Pun untuk memberi pilihan bagi mereka menjadi warga negara Indonesia bukan persoalan mudah, meski mereka sudah 20 tahun berada di Indonesia.
“Ya memang kami tahu bahwa Indonesia tidak punya kewajiban untuk menanggung hidup kami. Kami bersyukur telah dibantu, tapi mohon jangan perlakukan kami sama dengan pelaku kriminal,” ungkap Zahra.
Selain 12 yang berasal dari Afghanistan, di Rudenim Manado ada dua lagi pencari suaka asal Malaysia dan Somalia. Status mereka juga belum jelas karena pengajuan status sebagai Refugee ditolak UNHCR.

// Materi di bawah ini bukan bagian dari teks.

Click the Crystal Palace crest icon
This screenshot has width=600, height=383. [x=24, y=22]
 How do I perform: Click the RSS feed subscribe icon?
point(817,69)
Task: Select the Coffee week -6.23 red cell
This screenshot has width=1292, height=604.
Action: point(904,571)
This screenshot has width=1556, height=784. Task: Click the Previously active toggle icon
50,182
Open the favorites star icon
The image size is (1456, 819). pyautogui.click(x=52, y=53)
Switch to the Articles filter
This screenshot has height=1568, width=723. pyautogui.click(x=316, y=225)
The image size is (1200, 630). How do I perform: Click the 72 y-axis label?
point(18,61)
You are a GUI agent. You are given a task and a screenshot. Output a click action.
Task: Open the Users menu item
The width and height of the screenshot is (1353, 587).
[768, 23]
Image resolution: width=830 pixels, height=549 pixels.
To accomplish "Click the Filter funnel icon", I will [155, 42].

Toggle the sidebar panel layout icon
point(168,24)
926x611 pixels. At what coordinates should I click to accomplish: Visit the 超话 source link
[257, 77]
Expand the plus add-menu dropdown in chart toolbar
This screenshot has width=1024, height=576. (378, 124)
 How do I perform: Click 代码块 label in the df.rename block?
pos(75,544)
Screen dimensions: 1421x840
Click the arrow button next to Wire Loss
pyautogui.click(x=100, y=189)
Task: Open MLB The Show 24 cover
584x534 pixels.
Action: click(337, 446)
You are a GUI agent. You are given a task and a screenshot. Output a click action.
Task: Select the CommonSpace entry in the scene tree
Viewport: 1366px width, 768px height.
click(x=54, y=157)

UNHCR sendiri sebenarnya telah beberapa kali berupaya mengurus status 12 orang asal Afganistan ini. Tetapi mereka menuntut kompensasi atas 20 tahun nasib mereka yang terkatung-katung.
“Kami mau PBB memperhatikan itu, memberi kami kompensasi yang adil selama 20 tahun nasib kami yang tidak jelas itu. UNHCR datang dan bilang, kami mau diuruskan, asalkan lupakan yang 20 tahun itu, jelas kami tidak mau,” kata Zahra.
Penolakan UNHCR atas status yang pernah mereka ajukan menurut Zahra merupakan sebuah ketidakadilan. UNHCR beranggapan bahwa daerah asal orang tua Zahra bukan merupakan bagian dari konflik di Afghanistan.
“Disana ada pasukan PBB, apakah itu bukan merupakan bukti bahwa kami keluar dari Afghanistan karena terjadinya konflik?,” ujar Zahra.